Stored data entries

* * *

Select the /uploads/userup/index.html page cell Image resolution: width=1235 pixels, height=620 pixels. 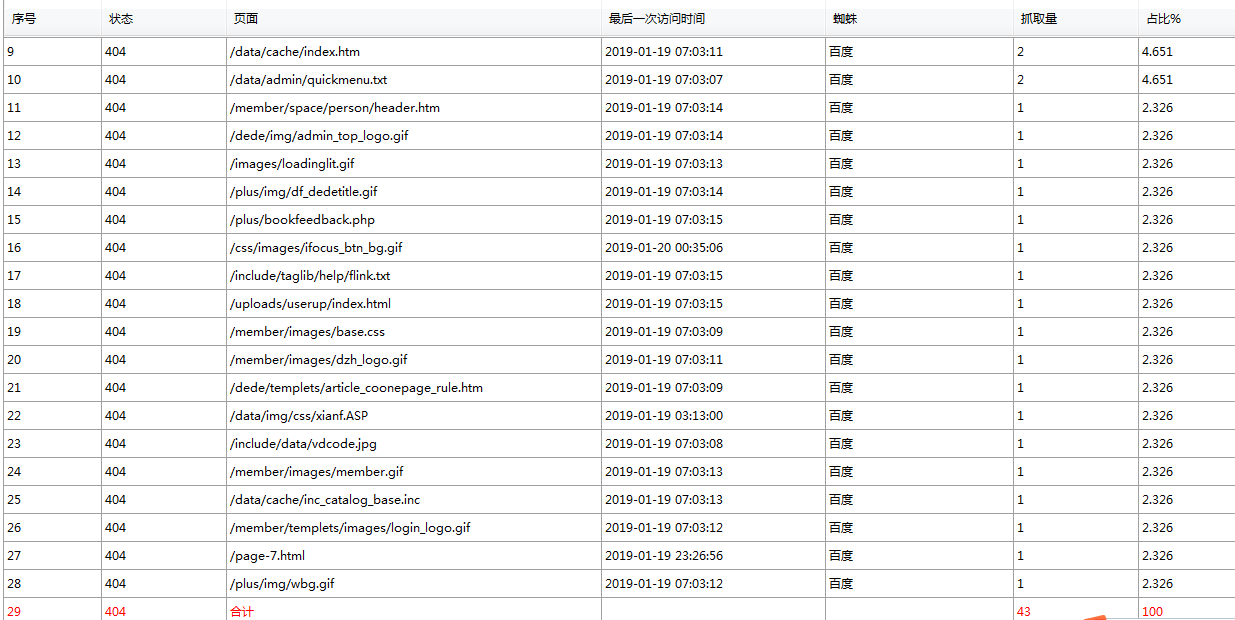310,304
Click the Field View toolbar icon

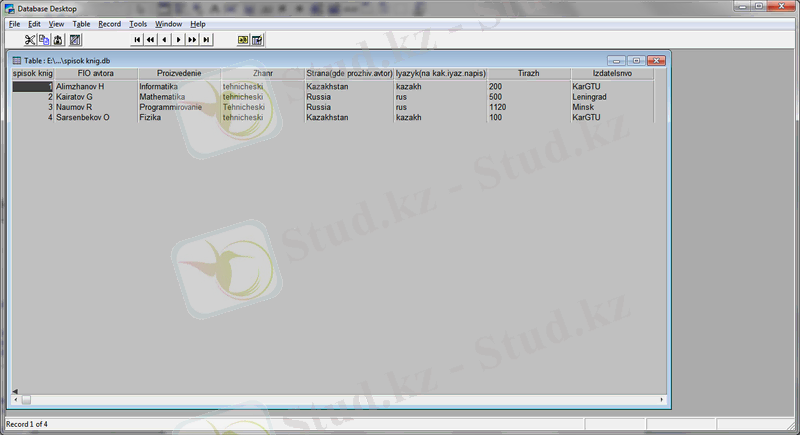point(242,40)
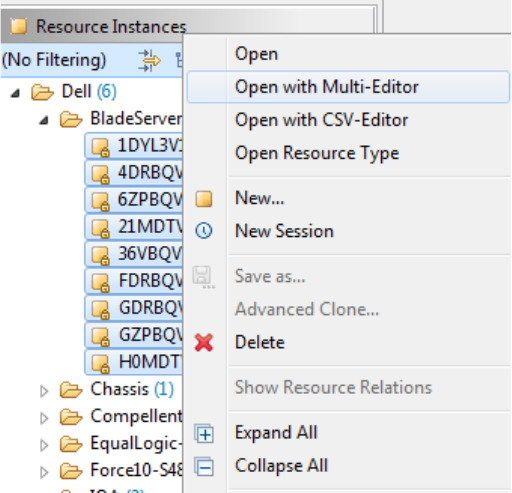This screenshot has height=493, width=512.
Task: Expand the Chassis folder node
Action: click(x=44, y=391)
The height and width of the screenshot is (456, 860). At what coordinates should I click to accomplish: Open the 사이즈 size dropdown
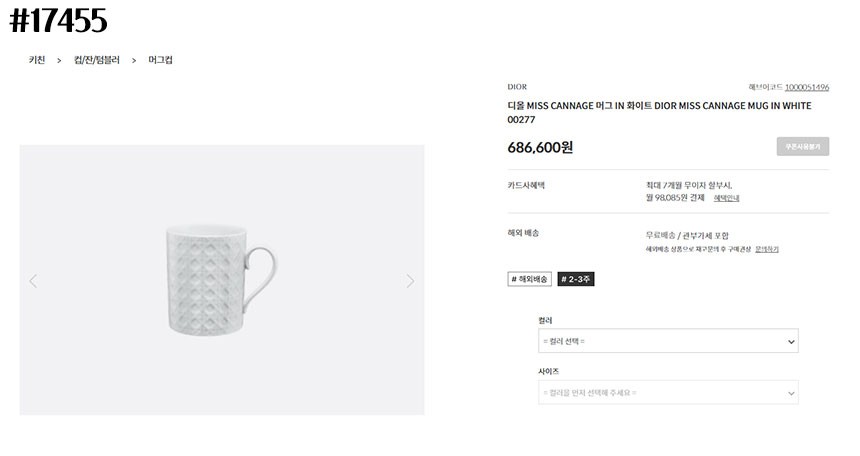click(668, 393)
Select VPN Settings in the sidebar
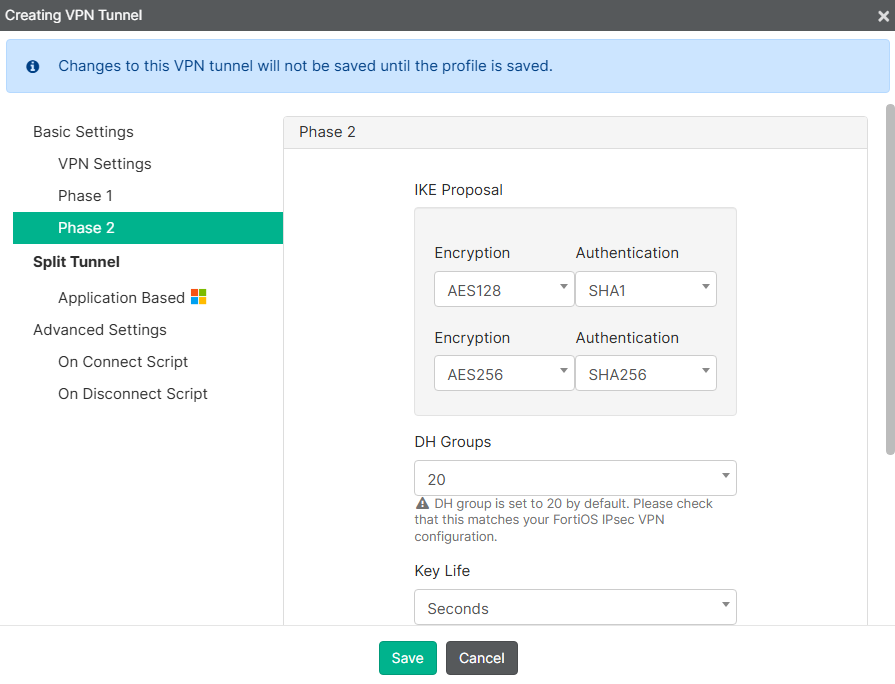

* * *

→ **Your instructions**:
Without any pictures, reproduce exactly the lines from the line that contains "Click the Field View toolbar icon" to the end of the entries above, both ends included.

→ **Solution to this problem**:
Click the Field View toolbar icon

point(242,40)
This screenshot has height=493, width=512.
Task: Expand the Chassis folder node
Action: click(x=44, y=391)
The height and width of the screenshot is (456, 860). At what coordinates should I click to accomplish: Open the 사이즈 size dropdown
click(668, 393)
Select VPN Settings in the sidebar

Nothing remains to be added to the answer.